TEXTO:
╔══
O palco e o mundo


Eu, Pádua Fernandes, dei o título de meu primeiro livro a este blogue porque bem representa os temas sobre que pretendo escrever: assuntos da ordem do palco e da ordem do mundo, bem como aqueles que abrem as fronteiras. Como escreveu Murilo Mendes, de um lado temos "as ruas gritando de luzes e movimentos" e, de outro, "as colunas da ordem e da desordem".

sábado, 11 de março de 2017

30 dias de canções: A boca seca da revolução: Miguel Poveda e Narcís Comadira

30 dias de canções

Dia 22: Uma canção e uma revolução 

"Boca seca", de Miguel Poveda e Narcìs Comadira. Poveda a gravou no disco "Desglaç", de 2005, todo feito a partir de poemas em catalão.
╚══
Alguns registros:
╔══
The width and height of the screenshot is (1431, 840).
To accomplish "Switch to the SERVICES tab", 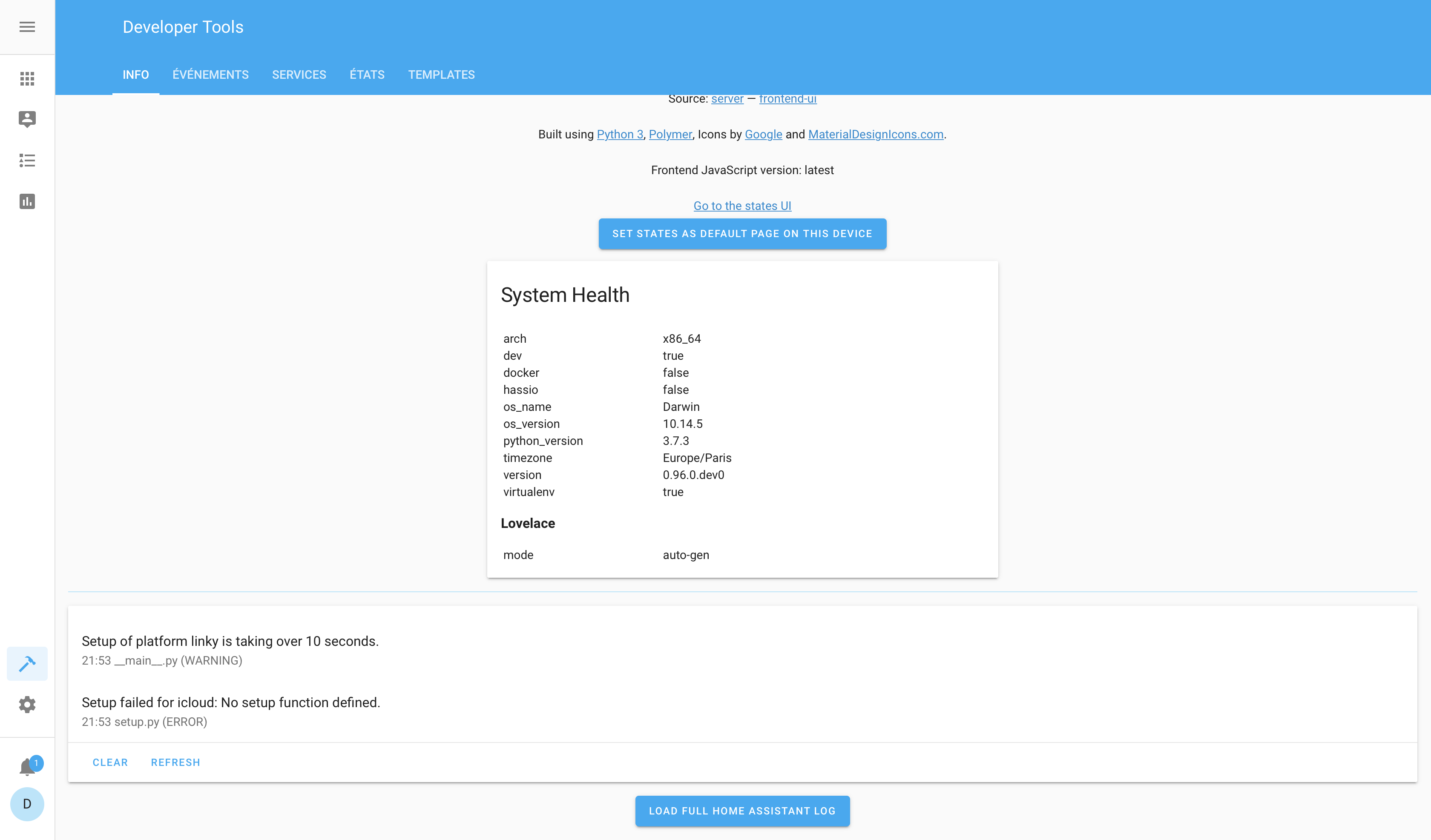I will (299, 75).
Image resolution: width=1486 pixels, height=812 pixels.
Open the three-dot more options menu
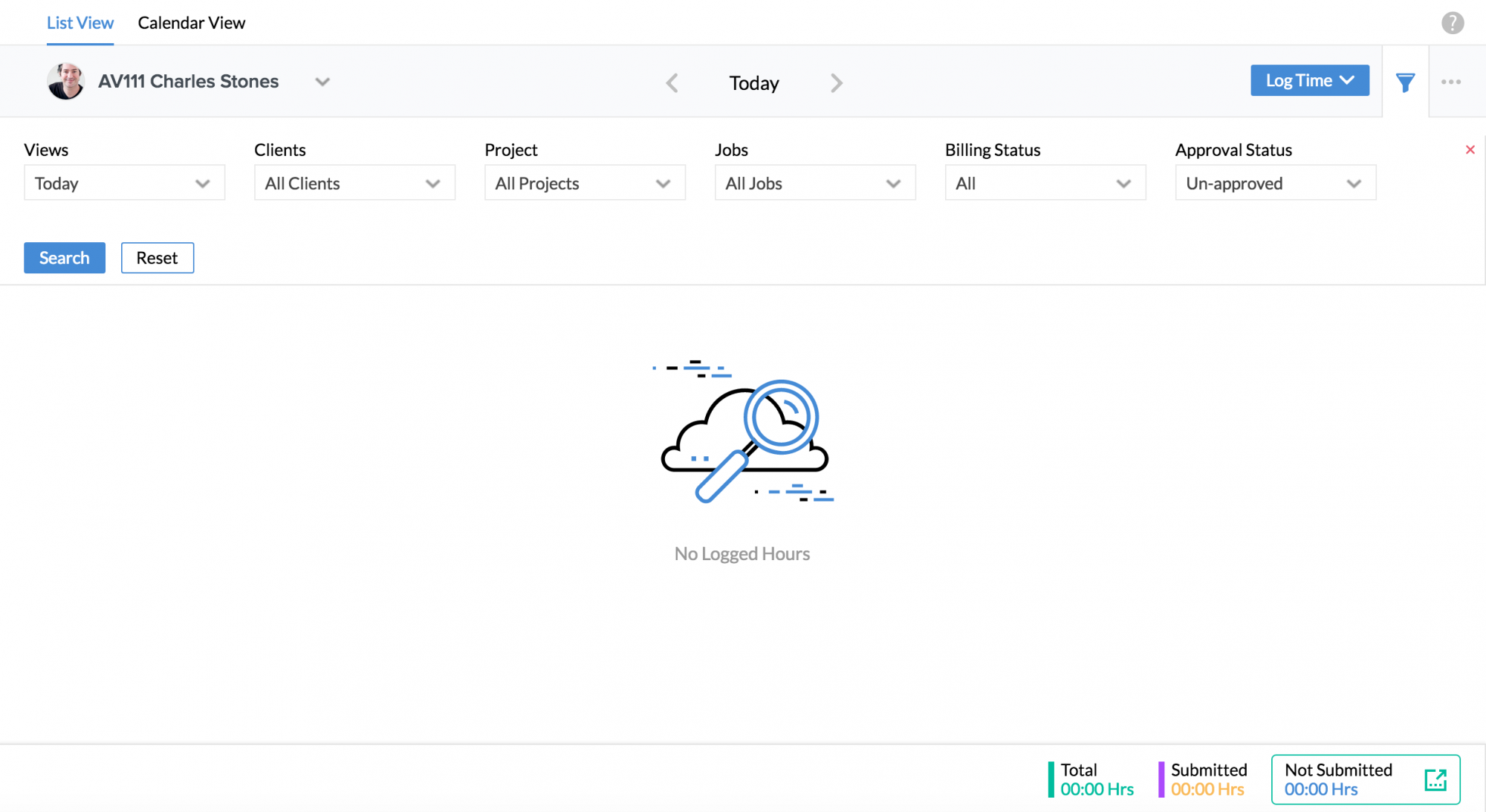click(x=1451, y=82)
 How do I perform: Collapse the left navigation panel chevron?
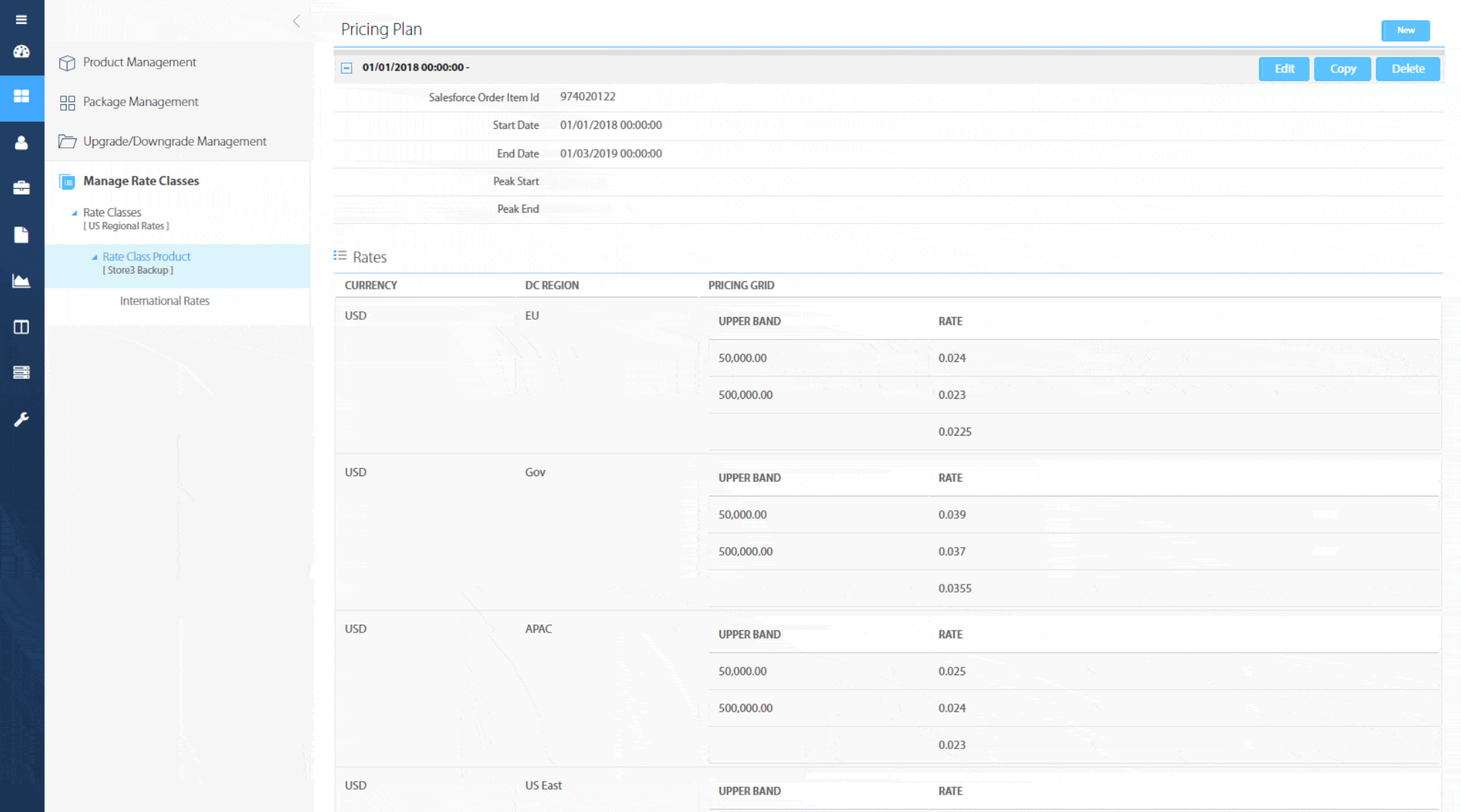coord(296,21)
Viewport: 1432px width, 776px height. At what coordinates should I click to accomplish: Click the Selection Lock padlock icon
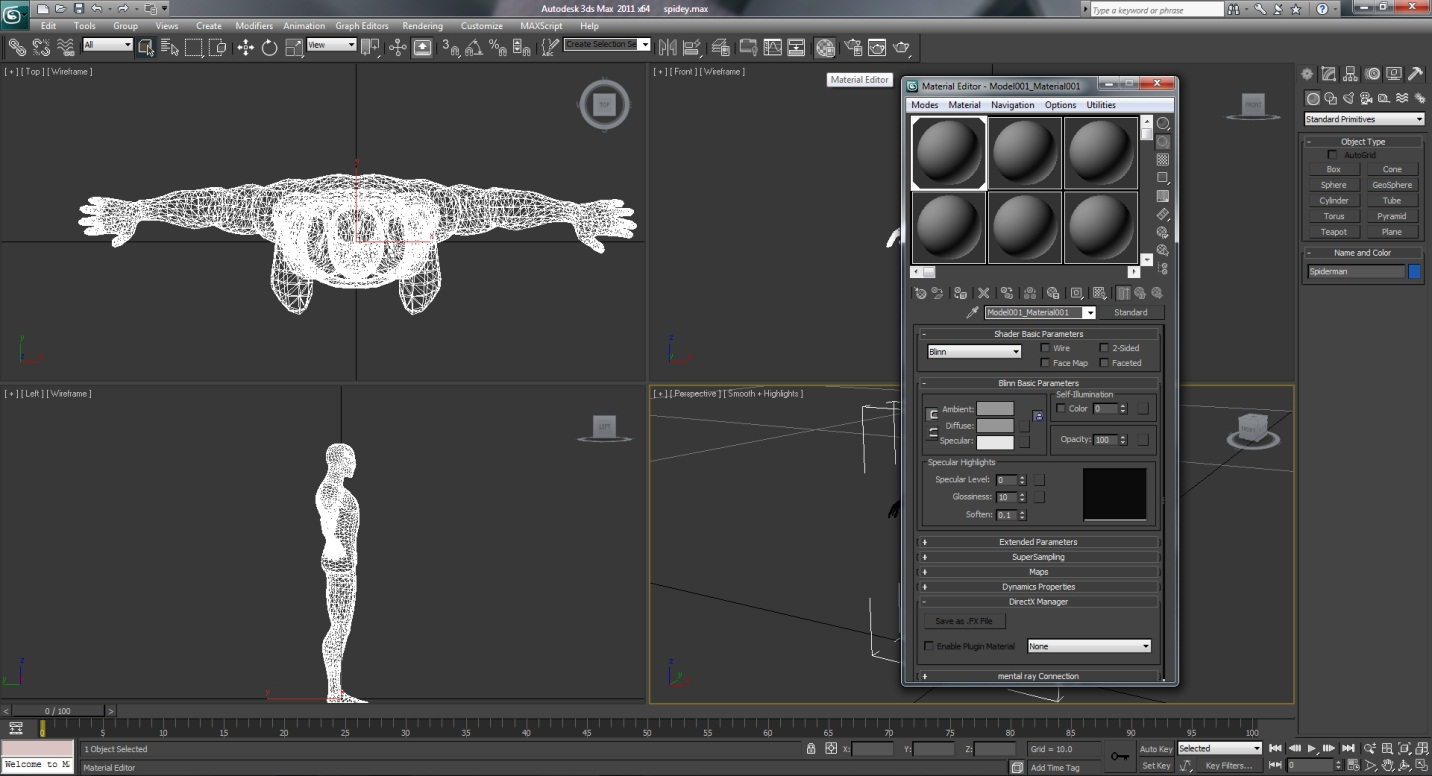pyautogui.click(x=811, y=749)
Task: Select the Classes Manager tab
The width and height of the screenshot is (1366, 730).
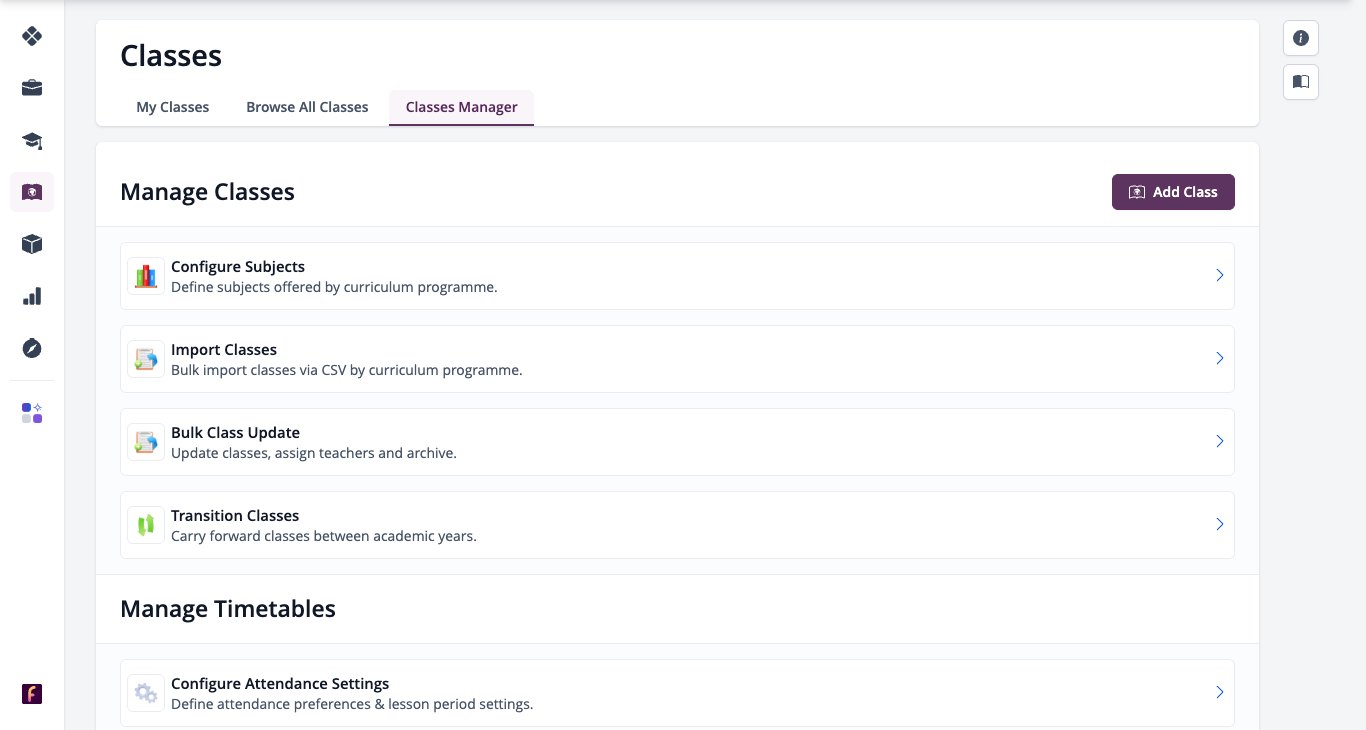Action: (461, 107)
╚══
TAREFAS A REALIZAR:
1. Segundo o texto do blogue, em que disco Miguel Poveda gravou "Boca seca"?
2. Resuma o texto do blogue em duas frases.
3. Escreva a continuação do texto do blogue a partir da última frase.
Não é preciso consultar os registros.

RESULTADOS:
1. No disco "Desglaç", de 2005.

2. O blogue O palco e o mundo, de Pádua Fernandes, tem o título do primeiro livro do autor e trata de assuntos da ordem do palco e da ordem do mundo. No dia 22 da série 30 dias de canções, aparece "Boca seca", de Miguel Poveda e Narcís Comadira, que Poveda gravou em 2005 no disco "Desglaç", feito todo a partir de poemas em catalão.

3.
Cheguei a pensar, para esta categoria, em uma canção revolucionária, como "Ça ira" ou "Bella ciao", porém pensei que era mais interessante uma canção que remetesse a uma ânsia de mudança, mas sem estar ligada a um evento histórico determinado, ou que se mostrassem em aberto para uma mudança futura.
Neste vídeo, Poveda a canta ao vivo: https://www.youtube.com/watch?v=FEvGneiu4t0.
A gravação (e não a bela execução musical) tem defeitos. Aqui, em bis, ele não a canta inteiramente, mas o vídeo não tem problemas, e a interpretação é muito bonita: https://www.youtube.com/watch?v=c1BD1BvHcS0.
Uma tradução literal poderia ser assim:

Gritamos
Até não poder mais.
A paz, a paz,
Justiça e liberdade
Até não poder mais.

Gritamos até não poder mais
Que nos incomodavam tantas estruturas
Imóveis, 
Tantos papéis, tantas leis,
A jaula que encarcera
Até não poder mais.

Temos a boca seca.

Poveda (que eu cheguei a cogitar para o dia 28 deste desafio de canções) tem uma ligação com a poesia; seu disco anterior tinha como repertório os poemas de exílio de Rafael Alberti.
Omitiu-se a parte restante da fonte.